Sound, of course, is all it was: soundbites in the wake of the recent riots and looting in England which brought out the chameleon in Dave, like any politician. As a breed, politicians have an inbuilt facility to reverse everything they have previously said or stood for, in response to embarrassing events. If you had just landed from Mars, you would think that Mr Cameron was an unremitting champion of marriage and the family. Nothing could be further from reality.
At the Conservative Party conference in 2006 Mr Cameron (right) momentarily enthused his audience by praising marriage, then went on to redefine it out of existence: “There’s something special about marriage… And by the way, it means something whether you’re a man and a woman, a woman and a woman or a man and another man.” By taking all the permutations of relationships that are the negation of marriage and including them within the concept, he rendered the term meaningless— a classic piece of politician’s chicanery.
Now, alarmed by rioting that exposed the vulnerability of the decadent, immoral society over which he presides, the Prime Minister has set out to reinvent himself. He once wanted to hug hoodies, now he wants to jail them. Open-necked, open-hearted Dave the moderniser has turned into a good imitation of a brigadier in a bath-chair on Bournemouth promenade.
If the riots had gone on for one more night he would have been calling for the return of flogging and transportation to the colonies.

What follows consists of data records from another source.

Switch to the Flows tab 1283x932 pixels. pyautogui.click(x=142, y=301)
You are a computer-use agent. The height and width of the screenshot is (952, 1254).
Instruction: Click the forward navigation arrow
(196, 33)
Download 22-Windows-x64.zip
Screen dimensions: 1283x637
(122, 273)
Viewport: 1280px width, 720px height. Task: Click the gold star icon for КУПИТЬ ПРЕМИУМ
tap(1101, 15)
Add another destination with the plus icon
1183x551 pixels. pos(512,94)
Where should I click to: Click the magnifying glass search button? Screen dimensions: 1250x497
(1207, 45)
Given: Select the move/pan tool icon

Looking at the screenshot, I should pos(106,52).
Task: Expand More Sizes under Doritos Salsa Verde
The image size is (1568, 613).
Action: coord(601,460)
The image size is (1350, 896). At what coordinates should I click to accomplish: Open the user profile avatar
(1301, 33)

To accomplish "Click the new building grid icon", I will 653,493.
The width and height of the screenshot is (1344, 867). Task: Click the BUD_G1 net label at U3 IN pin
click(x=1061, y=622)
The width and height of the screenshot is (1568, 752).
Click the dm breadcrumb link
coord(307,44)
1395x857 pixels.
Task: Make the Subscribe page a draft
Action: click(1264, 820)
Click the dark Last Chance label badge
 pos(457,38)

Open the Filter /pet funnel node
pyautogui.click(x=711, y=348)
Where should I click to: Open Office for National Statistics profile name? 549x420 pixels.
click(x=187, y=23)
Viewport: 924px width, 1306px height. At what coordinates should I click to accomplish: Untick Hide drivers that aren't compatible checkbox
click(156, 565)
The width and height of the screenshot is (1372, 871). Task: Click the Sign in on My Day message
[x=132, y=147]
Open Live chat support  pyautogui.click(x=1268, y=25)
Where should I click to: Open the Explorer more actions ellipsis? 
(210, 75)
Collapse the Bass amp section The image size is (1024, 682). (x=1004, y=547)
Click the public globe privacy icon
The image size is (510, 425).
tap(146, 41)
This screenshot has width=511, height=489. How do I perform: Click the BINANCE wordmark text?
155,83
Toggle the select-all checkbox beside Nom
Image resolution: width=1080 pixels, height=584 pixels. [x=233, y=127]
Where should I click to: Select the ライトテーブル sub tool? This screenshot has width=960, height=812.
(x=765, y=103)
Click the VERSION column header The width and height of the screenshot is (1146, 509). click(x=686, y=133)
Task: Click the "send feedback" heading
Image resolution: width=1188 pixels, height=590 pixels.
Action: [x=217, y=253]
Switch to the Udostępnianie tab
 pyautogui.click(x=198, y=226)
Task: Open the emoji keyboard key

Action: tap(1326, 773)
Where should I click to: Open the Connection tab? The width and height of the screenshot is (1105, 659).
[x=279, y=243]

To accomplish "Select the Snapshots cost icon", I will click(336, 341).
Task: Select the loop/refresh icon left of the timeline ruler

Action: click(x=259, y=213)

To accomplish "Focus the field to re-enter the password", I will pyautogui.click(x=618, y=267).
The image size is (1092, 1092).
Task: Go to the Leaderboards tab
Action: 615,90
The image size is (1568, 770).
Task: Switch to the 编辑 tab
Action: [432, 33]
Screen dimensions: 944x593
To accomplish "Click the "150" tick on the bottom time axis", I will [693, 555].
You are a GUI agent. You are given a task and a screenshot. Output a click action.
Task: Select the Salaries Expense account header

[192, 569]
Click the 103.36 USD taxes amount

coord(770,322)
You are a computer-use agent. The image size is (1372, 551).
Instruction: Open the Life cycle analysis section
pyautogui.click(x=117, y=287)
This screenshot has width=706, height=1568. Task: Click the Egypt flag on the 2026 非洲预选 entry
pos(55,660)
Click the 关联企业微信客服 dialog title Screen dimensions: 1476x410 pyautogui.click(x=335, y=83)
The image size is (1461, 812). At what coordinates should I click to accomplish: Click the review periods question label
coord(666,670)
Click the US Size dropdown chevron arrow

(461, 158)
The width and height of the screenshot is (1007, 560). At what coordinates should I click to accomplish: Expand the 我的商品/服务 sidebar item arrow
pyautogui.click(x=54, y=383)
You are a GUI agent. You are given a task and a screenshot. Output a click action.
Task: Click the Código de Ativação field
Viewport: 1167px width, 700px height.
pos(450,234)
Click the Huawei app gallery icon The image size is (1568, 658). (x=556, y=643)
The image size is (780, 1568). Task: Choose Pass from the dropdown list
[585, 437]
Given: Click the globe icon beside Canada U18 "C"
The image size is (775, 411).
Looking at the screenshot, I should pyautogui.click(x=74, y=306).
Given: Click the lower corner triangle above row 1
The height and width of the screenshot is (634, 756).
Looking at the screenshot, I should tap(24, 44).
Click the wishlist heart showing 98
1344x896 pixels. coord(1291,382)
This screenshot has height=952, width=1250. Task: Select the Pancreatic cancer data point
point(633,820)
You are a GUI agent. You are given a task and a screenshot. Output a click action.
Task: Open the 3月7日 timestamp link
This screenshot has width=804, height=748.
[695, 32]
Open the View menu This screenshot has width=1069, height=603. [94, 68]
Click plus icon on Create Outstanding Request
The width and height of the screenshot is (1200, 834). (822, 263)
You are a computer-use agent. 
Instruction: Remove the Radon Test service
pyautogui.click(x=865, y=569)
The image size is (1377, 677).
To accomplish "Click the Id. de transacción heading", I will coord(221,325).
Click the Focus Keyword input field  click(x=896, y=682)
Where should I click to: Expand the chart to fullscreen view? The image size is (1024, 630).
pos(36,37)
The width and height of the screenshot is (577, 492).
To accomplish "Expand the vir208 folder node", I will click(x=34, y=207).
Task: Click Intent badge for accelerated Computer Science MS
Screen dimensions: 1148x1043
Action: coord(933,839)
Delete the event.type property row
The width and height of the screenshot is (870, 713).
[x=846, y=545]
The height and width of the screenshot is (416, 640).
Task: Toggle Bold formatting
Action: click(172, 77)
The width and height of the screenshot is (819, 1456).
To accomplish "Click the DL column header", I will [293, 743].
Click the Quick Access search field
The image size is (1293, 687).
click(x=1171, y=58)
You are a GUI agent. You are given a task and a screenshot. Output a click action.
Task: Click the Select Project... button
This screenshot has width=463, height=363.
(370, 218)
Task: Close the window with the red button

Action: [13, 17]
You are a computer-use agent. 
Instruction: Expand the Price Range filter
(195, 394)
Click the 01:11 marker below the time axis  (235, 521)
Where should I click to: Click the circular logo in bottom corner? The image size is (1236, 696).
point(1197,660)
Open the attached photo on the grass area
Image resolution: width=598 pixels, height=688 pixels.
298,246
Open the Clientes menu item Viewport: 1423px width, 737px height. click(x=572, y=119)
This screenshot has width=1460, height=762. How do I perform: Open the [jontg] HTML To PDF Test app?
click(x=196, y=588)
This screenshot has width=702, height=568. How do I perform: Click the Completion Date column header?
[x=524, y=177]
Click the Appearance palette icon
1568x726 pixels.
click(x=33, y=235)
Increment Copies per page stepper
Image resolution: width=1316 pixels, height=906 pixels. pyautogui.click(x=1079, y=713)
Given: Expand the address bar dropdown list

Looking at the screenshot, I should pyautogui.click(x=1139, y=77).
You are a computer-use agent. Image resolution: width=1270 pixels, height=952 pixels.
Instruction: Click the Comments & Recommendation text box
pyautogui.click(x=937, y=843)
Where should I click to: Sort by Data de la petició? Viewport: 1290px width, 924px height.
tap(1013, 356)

The Prime Minister is posing as Family Guy. Yet this arch-hypocrite is the man who, against the wishes of the majority of his party, voted to close Catholic adoption agencies because they could not in conscience place children with same-sex couples. Those agencies were admired for their success in placing difficult children for whom other organisations could not find a home. Now, because of his grandstanding to appease the militant homosexual lobby, they can look forward to lives in care and possible careers as rioters.
The two best antidotes to an uncivil society are Christianity and family. Mr Cameron’s government, and Labour before it have marginalised, persecuted both these institutions. There is no penalty for wearing a hoodie, but you can lose your job for wearing a Crucifix. Police who should be on the streets keeping order are too often busy interviewing Christians about alleged ‘hate crimes.’ In Scotland, Catholic schools are increasingly in the sights of secularist politicians. There is a concerted drive to debauch children with pornographic ‘sex education,’ the consequence of which is a relentless increase in teenage pregnancies.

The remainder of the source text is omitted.